Birçok cümle sığdırabilirim “anne olmak” kavramının ardına fakat sanırım bu günlerde benim kalbimi en çok titreten, onun için endişelenmek oluyor. Çünkü artık gökyüzünde rengârenk uçurtmalar uçmuyor. Bir melanettir ki sardı sokaklarımızı… Bu yılların çocukları, martılara simit atan bir nesli tanımayacak diye ödüm kopuyor. Hem de nasıl! Beştaşı, körebeyi, istopu bilmeyen çocuklar, kahkahası eksik büyümez mi peki? Bütün bu düşünceler son zamanlarda beni sarıp sarmalamış iken okuduğum bir yazıda “Guatemala Endişe Bebekleri” ile tanıştım. 

Bir inanışa göre insanlar, bu oldukça minik bebeklere endişelerini, korkularını anlatıyorlarmış ve sonra da bu bebekleri gece yastıklarının altına koyuyorlarmış. Guatemala bebekleri ise sabaha kadar bu endişelerle meşgul olup onları konuşuyorlarmış ve böylelikle endişe sahipleri bu duygularından kurtuluyorlarmış. Boyutları 10 ile 20 milimetre boyunda olan bu bebekleri, Latin Amerika ülkeleri genellikle endişeli ve korkuları olan çocuklar için kullanırmış. Kimisi bezden kimisi tahtadan kimisi de telden yapılırmış. Hepsinin de vazifesi aynı. Haftanın her günü için farklı bir bebek kullanılır fakat pazar günleri es geçilirmiş. Bir bakıma tatil günü gibi. Sonuçta “Küçük de olsa bu bebeklerin sorumlulukları ağır, bir gün de dinleniversinler.” diye düşünmüşler bebekleri yapan ustalar. 

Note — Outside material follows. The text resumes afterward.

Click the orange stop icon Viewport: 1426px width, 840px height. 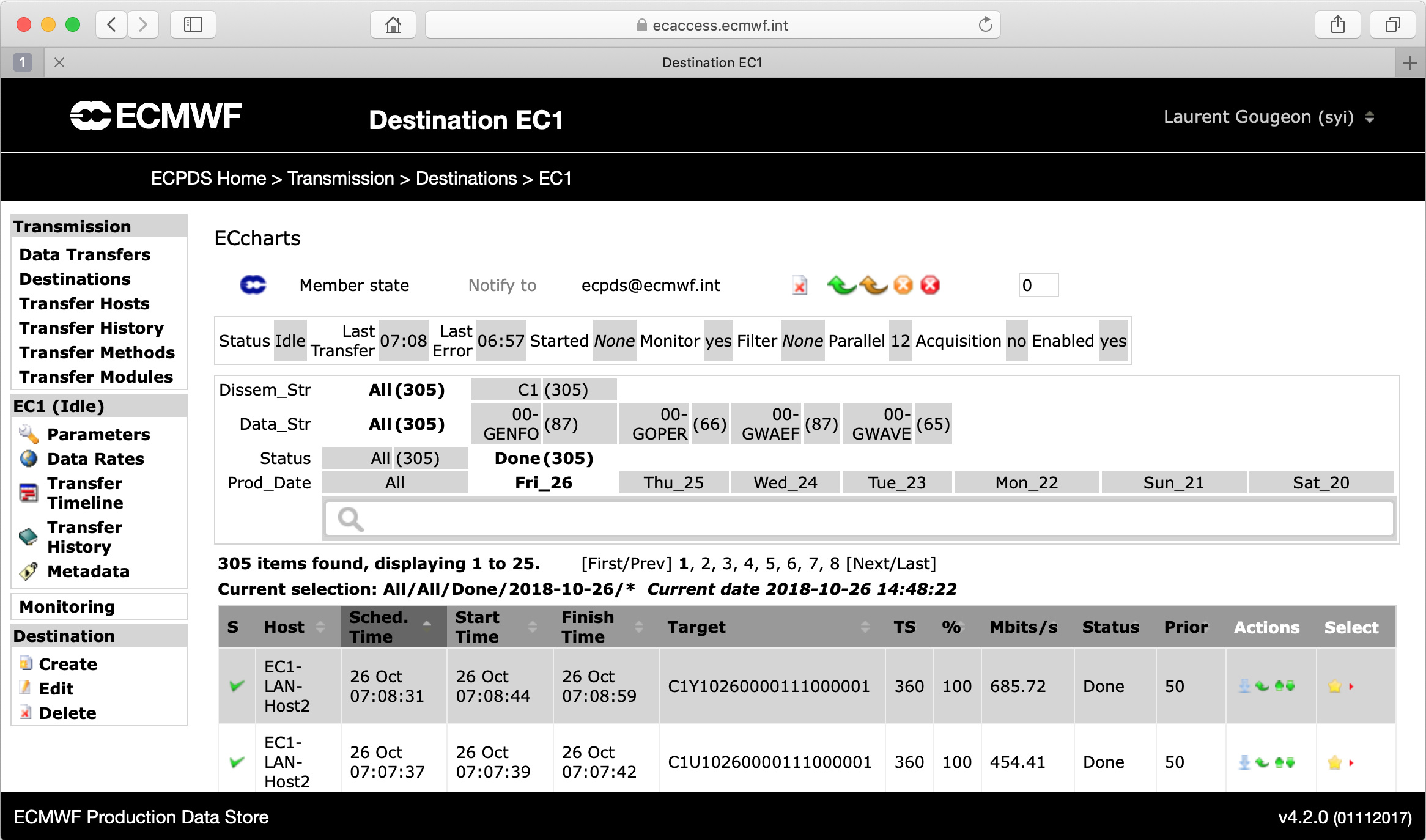tap(903, 285)
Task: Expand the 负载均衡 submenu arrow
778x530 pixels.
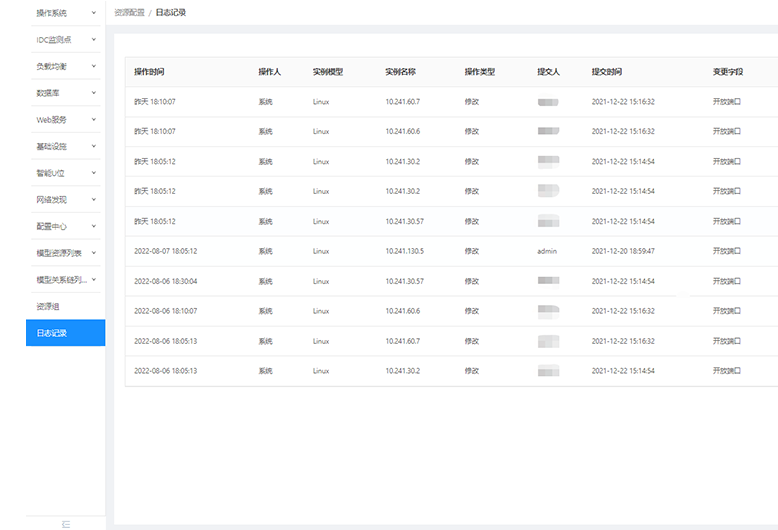Action: tap(94, 66)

Her ne kadar kulağa mümkün olmayacak bir iş gibi gelse de umudumuzu tomurcuklandırmaya değer bence.  Belki anlatırsak renklenir bir şeyler; belki bağırırsak endişeleri, Guatemalalara uçurtmalar kıpırdar sokaklarda… Hatta yastığımızın altında, o minik bebekler endişelerimizi konuşurken bizler gelecekteki çocuklarımız adına sokaklara dökülür ve “İstooop!” diye bağırırız. 

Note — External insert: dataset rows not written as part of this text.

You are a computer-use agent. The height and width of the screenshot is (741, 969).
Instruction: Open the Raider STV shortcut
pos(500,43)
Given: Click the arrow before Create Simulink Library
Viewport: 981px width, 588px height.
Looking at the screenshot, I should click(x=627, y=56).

Umarım onlar bize yetişir, biz onlara geç kalmayız. Her neyse başına oturup yazamadığım yazının düşünceleri aklımdayken akşam yemeği için bir tencere koyayım ocağa, belki bir süpürge ve yetişirse bir miktar kahve ile yazarım Guatemala bebeklerini.

Pışşş, pışş, pış, pış…

Öğle uykusu uzun sürsün Allah’ım!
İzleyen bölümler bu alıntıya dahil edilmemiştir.